Central Asian Poetry on Womanhood and Liberation Part II3 min read
Patriarchy is deeply intertwined with Central Asian culture, which Jahan Taganova explores in her work, discussing the complex relationship between the state and female body. The separation of the body from personhood is something Jahan experiences firsthand and voices powerfully in her poetry, as explored in Part I of this series on Central Asian Poetry on Womanhood and Liberation. Part II offers a second insightful commentary by Ella Kerr encapsulating the turbulence of Jahan’s poem, “She isn’t welcome”.
Foreword by Ella Kerr: In her poem “She isn’t welcome,” Jahan continues to explore how persistent male expectations profoundly affect women’s mental health. Unruly female sexuality — real or otherwise imagined — is often framed as a threat to masculine pride in Turkmen culture. This logic traps women in a narrow performance of femininity: be modest, agreeable, and pleasant; don’t express anger or discomfort; and certainly don’t outshine men. If you’re perceived as too smart, too opinionated, or too assertive, you risk unsettling the very power structures that demand your silence. Anger, in particular, disqualifies you from being considered “nice.” So, the safest choice becomes emotional suppression — smiling constantly to avoid upsetting anyone, especially men.
In her poem “She isn’t welcome,” Jahan Taganova explores the devastating psychological toll of these expectations, offering a rare and courageous lens into the lived reality of systemic gendered oppression as a Central Asian woman. The poem dramatises the inner split many Central Asian women are forced to navigate: one version of the self is “graceful, soft-spoken” and compliant — the socially accepted ideal. The other is “furious and hurt,” a powerful force daring to express pain and rage, symbolised as a dragon.
This dragon — emotional, untamed, and real — is not welcomed. She is feared, silenced, and “buried in the farthest corners of your soul.” Women are expected to be feminine but devoid of emotion, especially in the presence of men. Feelings remind men of our shared humanity — and perhaps of their own emotional repression. When men are out of touch with their emotions or their own feminine nature, emotional expression by women becomes threatening. As a result, emotional conversations, especially in relationships, are often discouraged or avoided altogether.
The dragon metaphor carries both destructive and transformative power. But in this cultural context, any expression of feminine anger or pain is stigmatised, pathologised, and subdued — “tame her, medicate her.” The poem gives voice to the internalised violence that occurs when women are told that only palatable, pleasing versions of themselves are acceptable.

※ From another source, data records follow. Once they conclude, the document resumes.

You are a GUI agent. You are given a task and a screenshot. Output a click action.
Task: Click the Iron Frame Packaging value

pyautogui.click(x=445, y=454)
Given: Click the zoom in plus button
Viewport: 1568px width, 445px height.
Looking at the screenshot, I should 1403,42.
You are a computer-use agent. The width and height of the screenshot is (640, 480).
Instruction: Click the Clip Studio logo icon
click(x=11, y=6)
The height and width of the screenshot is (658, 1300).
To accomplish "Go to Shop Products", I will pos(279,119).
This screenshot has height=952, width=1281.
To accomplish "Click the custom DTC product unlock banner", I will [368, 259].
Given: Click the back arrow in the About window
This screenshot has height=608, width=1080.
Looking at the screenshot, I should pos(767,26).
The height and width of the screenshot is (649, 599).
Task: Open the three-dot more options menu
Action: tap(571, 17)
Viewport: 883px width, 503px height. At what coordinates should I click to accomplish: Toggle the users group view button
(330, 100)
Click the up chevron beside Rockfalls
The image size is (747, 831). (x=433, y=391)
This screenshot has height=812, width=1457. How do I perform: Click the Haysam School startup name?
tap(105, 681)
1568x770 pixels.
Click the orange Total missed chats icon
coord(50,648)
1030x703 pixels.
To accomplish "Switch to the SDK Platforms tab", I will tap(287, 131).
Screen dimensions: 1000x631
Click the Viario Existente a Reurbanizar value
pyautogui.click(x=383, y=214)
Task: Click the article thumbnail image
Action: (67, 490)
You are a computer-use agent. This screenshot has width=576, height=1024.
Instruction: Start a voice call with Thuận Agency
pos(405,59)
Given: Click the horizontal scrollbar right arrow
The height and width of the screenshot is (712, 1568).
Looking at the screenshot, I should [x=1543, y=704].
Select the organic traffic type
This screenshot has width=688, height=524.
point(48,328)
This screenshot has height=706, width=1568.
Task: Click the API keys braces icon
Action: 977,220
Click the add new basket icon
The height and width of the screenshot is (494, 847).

In “She isn’t welcome,” the emotional dissonance between acceptance and rejection, visibility and invisibility, is laid bare. Taganova’s work offers a raw, unflinching look at how the weight of male expectations does more than shape women’s social roles — it carves into their mental health, sense of worth, and very identity.
She isn’t welcome
The charming, the graceful, the one who pleases —
She is welcomed in homes, embraced by hearts.
Soft-spoken, adorned in warmth,
She moves like sun rays
Spilling through the cracks.
But the furious and hurt one —
That roars like a dragon in response,
Her rage a storm,
Shaking the ground beneath the feet,
Causing tremors into the cores,
Exhaling fire, scorching loving hearts to ashes,
Her words, sharp as razors, cut too deep.
She is not welcome at all costs.
Lock her away, chain her to silence,
Bury her in the farthest corners of your soul.
Tame her, medicate her,
Smooth the edges of her fury.
For a dragon’s wrath has no place in hearth or home.
Outro by Ella Kerr: Together, these poems offer a profound critique of gendered expectations in Turkmen society. They also introduce the concept of selfhood — a feminist framework in which women reposition themselves outside traditional cultural and gender norms. Taganova’s work points to the possibility of reclaiming the self as an act of liberation. Her poetic voice does more than describe oppression — it dares to imagine healing and resistance.